Task item ::
Duplicate everything from the line that contains "is (619, 1061)." down to the line that contains "center [732, 92].", both included, with no change to the wording.

Data for this exercise ::
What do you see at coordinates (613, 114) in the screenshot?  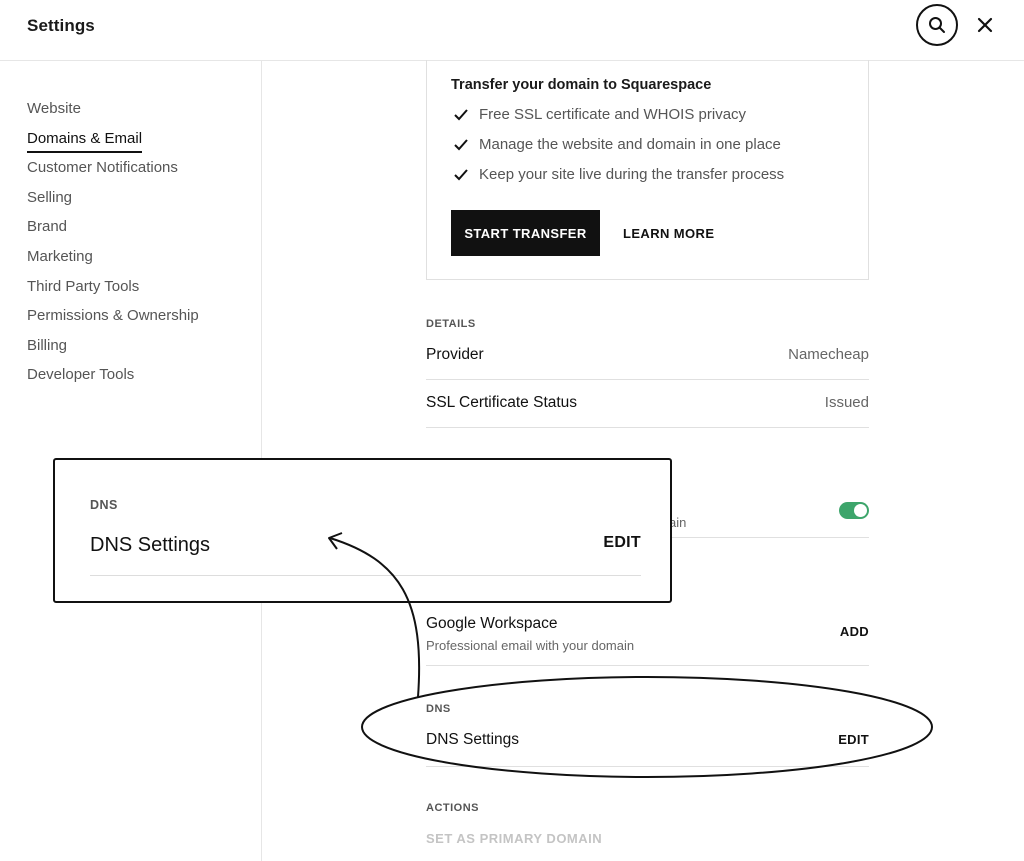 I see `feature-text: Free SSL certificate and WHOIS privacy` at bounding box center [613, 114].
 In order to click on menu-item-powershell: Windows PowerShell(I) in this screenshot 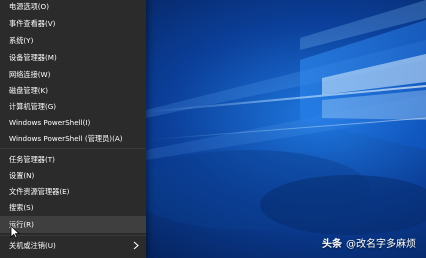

---

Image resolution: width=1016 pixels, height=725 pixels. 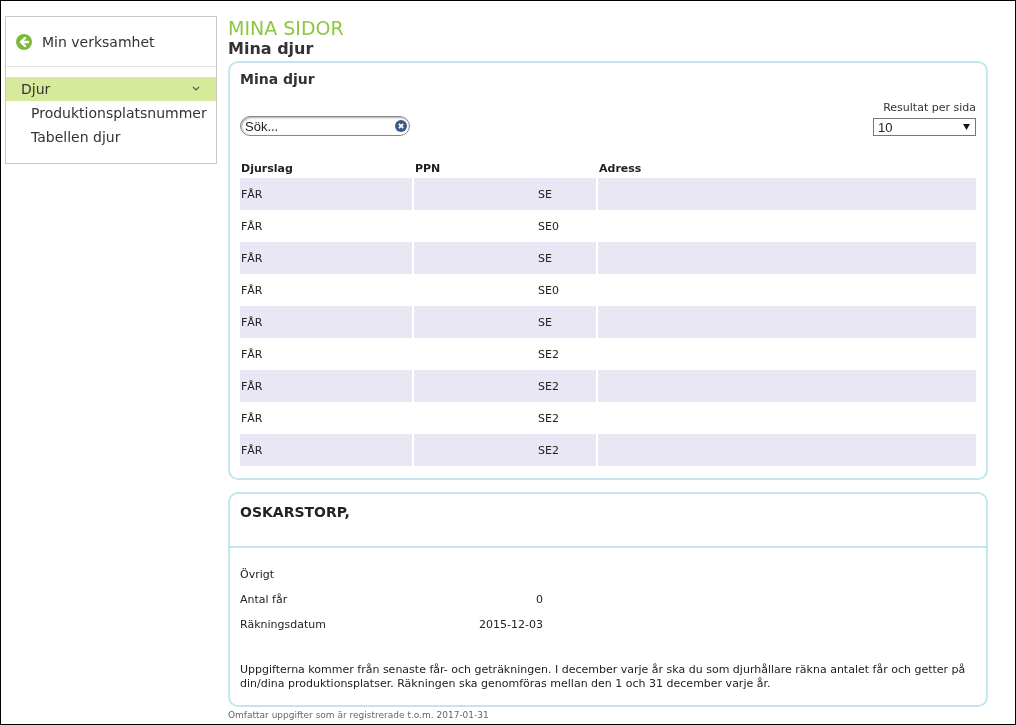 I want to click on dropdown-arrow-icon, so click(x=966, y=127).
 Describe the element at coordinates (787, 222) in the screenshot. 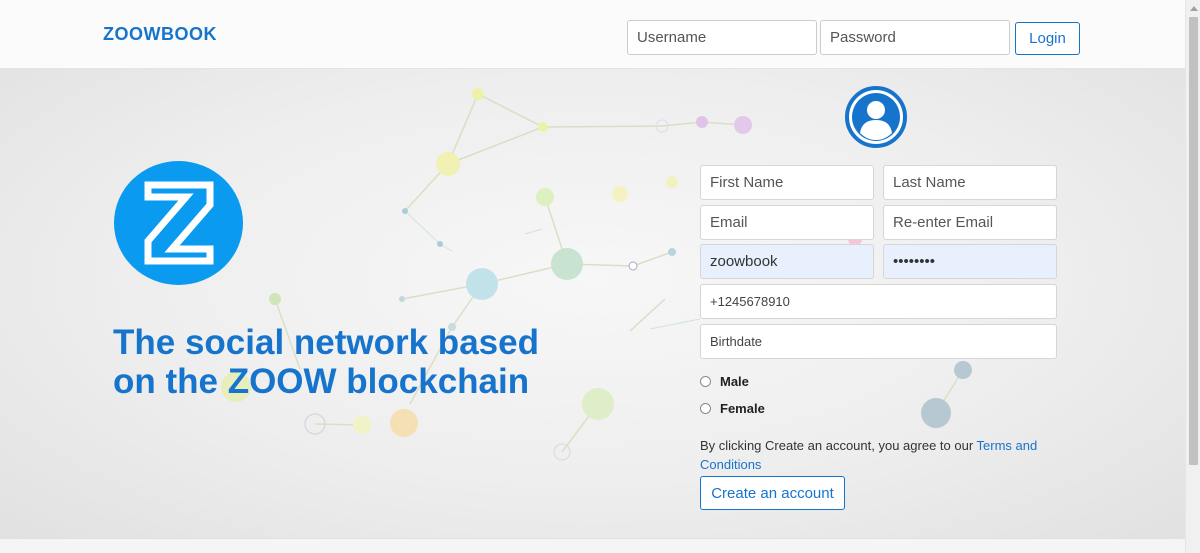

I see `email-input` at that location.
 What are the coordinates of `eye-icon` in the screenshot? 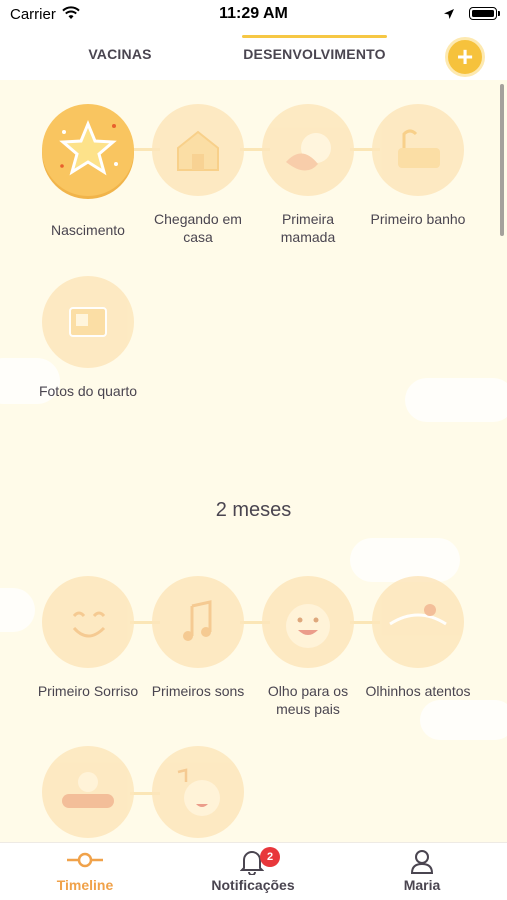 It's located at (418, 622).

==

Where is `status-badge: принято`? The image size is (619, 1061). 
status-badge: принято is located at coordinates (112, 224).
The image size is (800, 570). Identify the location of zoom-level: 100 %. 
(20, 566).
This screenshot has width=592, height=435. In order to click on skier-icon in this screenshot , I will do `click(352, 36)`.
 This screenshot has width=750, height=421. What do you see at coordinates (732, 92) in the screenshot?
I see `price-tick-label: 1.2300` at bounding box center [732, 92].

Solution for this exercise ::
Where is `status-badge: принято`? The image size is (619, 1061). 
status-badge: принято is located at coordinates (112, 224).
The image size is (800, 570). Identify the location of zoom-level: 100 %. 
(20, 566).
This screenshot has width=592, height=435. In order to click on skier-icon in this screenshot , I will do `click(352, 36)`.
 This screenshot has width=750, height=421. What do you see at coordinates (732, 92) in the screenshot?
I see `price-tick-label: 1.2300` at bounding box center [732, 92].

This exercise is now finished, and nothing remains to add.